:: Required work ::
Every line containing the string "will" is to be copied from the records.

:: Input data ::
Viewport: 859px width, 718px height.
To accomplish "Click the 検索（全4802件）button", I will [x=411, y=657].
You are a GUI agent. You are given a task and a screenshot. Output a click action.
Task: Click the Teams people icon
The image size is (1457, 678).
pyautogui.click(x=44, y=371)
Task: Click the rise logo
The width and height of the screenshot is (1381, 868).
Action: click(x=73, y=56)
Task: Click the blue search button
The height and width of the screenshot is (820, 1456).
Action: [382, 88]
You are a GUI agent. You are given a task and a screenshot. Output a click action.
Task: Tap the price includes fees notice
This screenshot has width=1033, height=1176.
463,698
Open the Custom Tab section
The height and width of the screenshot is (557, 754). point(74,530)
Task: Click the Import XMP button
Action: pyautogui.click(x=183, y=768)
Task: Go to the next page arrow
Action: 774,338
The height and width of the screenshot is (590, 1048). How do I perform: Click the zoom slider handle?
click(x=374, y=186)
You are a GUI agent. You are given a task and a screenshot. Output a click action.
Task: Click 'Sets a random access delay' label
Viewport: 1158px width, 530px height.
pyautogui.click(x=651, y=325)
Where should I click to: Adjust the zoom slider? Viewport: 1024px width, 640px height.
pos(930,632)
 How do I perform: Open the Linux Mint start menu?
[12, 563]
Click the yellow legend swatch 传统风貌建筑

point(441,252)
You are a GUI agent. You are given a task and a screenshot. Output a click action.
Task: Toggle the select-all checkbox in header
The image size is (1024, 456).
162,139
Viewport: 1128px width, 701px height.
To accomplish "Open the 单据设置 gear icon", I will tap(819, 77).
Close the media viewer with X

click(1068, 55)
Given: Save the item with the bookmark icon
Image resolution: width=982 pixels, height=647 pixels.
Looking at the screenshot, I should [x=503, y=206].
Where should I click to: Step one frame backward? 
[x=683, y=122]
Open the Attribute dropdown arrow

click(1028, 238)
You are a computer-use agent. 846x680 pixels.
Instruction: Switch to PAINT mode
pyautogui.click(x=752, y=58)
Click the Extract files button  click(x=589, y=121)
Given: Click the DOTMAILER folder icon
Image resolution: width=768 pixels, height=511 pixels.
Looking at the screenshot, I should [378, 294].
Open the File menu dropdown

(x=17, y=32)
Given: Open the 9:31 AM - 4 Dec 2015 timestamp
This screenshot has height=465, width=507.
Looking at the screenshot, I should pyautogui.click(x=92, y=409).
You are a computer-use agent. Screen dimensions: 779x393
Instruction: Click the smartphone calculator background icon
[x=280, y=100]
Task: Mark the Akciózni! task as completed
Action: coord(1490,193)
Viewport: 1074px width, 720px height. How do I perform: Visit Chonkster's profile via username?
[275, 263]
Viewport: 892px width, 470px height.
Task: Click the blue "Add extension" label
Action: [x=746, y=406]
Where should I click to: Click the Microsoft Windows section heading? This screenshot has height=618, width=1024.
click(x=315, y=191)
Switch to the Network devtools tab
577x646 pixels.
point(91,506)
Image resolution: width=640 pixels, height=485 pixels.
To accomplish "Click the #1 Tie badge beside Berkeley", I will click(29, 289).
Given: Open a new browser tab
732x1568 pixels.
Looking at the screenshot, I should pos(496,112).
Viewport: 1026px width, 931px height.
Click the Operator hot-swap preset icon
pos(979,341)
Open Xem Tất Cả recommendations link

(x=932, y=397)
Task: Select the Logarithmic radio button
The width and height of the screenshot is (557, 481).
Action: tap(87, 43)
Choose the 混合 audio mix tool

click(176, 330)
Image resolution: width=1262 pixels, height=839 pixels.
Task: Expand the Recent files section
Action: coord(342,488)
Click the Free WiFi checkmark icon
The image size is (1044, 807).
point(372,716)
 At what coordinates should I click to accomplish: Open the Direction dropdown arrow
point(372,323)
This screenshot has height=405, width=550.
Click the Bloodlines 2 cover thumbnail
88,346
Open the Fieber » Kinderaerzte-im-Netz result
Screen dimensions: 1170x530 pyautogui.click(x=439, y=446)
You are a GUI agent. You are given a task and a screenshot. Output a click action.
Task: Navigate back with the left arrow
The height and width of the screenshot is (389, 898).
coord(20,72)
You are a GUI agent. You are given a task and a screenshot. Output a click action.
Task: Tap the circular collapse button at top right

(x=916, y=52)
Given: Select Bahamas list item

:: Problem solution ::
To accomplish "Click the 検索（全4802件）button", I will [x=411, y=657].
To accomplish "Open the 单据设置 gear icon", I will tap(819, 77).
To accomplish "Click the #1 Tie badge beside Berkeley", I will click(29, 289).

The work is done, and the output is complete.